Unable to do conservation tasks.
What happens in Piaget’s concrete operational thought stage?
7-12 years.
Able to do conservation tasks - decentred thinking - able to consider multiple aspects of a problem.
Exhibits reversibility - observes rules of logic.
What happens in Piaget’s final operational thought stage?
12+ years.
Capacity for hypothetical-deductive reasoning - involves abstract concepts.
Able to engage with justice and morality.
However some may have immaturities - adolescent egocentrism - inability to distinguish one’s own abstract thoughts with others.
Mature cognition is finally realised in adulthood.
Further reorganisation in adulthood - but no more different forms of thinking are formed.
What is ToM?
Ability to attribute mental states to one’s own mind and to the mind of others with a view of predicting and explaining human behaviour.
Includes mental states e.g. cognitive (knowledge and beliefs) and affective states (happiness).
Use ToM to interpret what utterances of others e.g. sarcasm.
Useful for the development in children and deterioration in adults.
What is the standard test of ToM?
False belief test - Sally-Anne experiment.
Two dolls - Mum and John.
Mum puts two balls of wool in drawer and leaves.

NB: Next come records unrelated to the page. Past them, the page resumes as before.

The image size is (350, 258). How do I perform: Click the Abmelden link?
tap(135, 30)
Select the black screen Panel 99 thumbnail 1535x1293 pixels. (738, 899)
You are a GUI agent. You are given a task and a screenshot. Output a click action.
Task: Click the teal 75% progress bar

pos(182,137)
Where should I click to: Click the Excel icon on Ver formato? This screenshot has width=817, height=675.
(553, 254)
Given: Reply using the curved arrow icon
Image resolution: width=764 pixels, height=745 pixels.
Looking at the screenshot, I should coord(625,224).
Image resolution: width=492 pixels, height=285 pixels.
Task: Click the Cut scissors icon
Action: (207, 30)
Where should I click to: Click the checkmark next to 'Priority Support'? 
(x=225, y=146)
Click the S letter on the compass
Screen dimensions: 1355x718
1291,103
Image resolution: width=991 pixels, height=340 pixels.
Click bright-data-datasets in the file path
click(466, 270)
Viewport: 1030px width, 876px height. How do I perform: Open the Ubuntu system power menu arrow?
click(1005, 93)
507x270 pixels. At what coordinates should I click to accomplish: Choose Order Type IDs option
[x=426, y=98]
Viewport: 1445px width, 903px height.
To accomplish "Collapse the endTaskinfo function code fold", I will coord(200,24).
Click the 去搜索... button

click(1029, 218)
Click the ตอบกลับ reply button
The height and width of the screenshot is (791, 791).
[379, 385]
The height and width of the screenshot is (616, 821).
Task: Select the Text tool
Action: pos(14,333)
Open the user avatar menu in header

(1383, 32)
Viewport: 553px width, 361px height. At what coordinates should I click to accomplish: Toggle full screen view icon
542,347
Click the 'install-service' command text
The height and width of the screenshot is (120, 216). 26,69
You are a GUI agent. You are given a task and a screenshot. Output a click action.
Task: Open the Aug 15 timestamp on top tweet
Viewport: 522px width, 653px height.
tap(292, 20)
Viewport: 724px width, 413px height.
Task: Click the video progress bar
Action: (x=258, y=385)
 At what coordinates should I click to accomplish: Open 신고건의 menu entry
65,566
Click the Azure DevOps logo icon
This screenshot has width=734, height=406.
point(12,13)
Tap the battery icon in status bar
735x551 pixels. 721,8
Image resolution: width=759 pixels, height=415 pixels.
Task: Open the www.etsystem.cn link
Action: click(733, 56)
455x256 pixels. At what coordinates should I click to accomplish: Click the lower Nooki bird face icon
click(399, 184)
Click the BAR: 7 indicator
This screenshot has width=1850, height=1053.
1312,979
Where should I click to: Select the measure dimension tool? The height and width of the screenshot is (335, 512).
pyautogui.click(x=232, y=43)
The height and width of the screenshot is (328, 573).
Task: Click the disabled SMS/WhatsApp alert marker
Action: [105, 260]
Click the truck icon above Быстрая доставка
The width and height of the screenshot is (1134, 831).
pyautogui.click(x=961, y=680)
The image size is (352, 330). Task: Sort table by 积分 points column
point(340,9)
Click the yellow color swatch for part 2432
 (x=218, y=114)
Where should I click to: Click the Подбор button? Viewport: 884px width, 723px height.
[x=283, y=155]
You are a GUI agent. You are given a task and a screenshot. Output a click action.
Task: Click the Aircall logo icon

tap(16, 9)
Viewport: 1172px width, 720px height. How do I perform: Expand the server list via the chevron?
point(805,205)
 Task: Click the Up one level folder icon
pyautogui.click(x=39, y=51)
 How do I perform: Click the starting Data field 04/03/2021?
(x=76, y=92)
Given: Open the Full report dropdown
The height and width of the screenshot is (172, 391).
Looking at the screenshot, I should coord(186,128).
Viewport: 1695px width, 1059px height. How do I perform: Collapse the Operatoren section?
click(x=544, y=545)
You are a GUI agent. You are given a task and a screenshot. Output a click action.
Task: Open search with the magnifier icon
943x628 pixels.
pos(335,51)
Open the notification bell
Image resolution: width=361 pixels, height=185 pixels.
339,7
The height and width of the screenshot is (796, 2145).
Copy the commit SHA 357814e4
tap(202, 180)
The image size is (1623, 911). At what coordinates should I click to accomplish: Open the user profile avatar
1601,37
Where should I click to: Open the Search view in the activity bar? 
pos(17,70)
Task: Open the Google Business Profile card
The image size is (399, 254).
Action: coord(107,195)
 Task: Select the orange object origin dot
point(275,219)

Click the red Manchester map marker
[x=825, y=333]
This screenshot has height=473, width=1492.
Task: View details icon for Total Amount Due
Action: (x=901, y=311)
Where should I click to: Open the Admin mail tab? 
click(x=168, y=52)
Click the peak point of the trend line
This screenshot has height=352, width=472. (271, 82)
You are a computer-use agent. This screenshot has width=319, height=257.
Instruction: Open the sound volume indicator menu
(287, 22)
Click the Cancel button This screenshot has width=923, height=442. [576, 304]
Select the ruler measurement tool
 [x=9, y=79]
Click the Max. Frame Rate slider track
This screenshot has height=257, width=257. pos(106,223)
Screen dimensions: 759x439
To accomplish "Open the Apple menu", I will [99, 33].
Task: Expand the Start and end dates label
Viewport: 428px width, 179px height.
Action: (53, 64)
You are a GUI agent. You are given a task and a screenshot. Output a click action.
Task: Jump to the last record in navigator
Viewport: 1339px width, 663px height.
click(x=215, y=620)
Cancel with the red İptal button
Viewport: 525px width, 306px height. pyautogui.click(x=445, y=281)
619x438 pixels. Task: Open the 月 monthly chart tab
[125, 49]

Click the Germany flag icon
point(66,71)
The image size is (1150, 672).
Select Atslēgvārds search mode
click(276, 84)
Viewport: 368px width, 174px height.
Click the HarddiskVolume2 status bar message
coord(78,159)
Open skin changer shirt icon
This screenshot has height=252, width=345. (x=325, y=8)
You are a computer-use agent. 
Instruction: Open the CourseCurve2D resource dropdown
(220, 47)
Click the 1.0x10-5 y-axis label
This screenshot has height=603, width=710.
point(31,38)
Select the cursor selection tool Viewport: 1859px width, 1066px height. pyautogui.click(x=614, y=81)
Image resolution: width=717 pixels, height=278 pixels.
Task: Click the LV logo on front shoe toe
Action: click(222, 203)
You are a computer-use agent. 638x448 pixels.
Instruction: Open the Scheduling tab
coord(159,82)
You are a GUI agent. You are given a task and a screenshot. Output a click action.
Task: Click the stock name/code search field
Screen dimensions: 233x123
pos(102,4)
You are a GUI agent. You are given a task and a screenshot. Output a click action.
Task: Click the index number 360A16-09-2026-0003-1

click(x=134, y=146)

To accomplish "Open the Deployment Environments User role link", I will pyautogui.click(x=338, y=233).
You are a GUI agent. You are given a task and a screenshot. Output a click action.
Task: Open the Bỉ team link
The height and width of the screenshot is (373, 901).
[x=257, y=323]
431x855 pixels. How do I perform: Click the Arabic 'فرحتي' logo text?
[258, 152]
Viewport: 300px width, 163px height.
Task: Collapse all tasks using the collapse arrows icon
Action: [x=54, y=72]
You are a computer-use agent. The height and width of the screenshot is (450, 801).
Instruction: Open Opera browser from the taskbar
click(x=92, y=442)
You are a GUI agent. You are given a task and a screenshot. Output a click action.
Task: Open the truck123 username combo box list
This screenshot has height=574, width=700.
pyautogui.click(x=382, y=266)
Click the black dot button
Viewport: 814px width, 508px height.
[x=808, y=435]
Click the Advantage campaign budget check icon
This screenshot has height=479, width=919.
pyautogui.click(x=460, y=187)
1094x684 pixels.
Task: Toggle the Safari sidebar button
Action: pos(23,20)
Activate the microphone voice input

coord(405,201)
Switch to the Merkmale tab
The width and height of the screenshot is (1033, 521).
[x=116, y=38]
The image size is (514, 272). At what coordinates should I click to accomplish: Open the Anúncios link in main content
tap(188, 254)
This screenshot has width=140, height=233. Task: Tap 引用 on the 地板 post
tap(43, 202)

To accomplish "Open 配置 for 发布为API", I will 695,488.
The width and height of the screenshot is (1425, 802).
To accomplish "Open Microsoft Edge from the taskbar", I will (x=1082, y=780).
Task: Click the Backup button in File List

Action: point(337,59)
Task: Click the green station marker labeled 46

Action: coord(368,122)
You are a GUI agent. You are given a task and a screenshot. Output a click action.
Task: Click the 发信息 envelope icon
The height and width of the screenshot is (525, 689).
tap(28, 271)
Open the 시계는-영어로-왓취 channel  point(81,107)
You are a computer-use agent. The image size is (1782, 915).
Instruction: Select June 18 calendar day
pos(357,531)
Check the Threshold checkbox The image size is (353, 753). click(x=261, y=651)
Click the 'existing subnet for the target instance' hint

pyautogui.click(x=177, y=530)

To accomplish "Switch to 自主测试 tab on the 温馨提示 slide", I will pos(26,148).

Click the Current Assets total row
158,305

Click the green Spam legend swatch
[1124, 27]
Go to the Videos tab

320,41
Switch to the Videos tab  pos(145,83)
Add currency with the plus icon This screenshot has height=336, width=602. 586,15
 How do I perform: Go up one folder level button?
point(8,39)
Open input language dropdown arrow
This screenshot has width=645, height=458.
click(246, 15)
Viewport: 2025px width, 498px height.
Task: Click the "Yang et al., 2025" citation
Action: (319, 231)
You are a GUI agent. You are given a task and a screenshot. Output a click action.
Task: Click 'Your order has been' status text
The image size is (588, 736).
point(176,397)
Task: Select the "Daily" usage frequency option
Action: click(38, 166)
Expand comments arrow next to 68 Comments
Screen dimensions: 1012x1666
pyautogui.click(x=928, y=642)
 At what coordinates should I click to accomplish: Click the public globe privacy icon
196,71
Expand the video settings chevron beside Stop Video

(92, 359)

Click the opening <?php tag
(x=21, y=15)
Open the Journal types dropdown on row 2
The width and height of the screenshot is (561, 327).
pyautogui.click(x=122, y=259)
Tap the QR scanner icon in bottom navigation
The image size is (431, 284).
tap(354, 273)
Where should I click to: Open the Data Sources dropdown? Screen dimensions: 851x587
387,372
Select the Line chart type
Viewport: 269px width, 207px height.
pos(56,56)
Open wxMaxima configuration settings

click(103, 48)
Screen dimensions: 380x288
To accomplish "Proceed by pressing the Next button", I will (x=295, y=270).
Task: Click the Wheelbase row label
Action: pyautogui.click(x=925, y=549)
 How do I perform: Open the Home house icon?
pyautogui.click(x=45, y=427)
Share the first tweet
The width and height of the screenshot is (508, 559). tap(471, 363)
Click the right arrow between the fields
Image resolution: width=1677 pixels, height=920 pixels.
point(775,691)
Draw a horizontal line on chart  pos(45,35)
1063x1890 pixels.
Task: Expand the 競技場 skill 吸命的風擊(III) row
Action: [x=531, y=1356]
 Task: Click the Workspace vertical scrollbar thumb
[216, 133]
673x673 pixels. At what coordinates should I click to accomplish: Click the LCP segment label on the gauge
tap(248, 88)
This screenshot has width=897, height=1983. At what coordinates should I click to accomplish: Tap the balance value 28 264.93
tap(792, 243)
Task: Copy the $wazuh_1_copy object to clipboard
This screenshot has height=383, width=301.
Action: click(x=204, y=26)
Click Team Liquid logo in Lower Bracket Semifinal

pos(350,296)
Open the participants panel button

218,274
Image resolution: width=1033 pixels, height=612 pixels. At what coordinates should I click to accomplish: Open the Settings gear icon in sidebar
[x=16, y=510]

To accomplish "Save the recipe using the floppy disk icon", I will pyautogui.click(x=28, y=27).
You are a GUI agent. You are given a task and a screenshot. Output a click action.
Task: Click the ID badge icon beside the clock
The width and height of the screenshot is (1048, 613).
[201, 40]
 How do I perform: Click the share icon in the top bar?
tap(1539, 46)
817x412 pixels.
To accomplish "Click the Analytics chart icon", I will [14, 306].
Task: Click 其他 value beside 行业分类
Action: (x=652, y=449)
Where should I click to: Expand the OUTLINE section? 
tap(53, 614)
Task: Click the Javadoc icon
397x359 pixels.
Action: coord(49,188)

John comes in and plays with the wool and leaves them in a different place - the cupboard.
Mum comes in and asks John to get the wool from the drawer - false belief.
John can pass false belief test by getting the wool from the cupboard instead - he can entertain the idea that Mum has a different belief from his as to where the wool location is.
Begin to pass this test at 4 years - test can be altered for younger ages.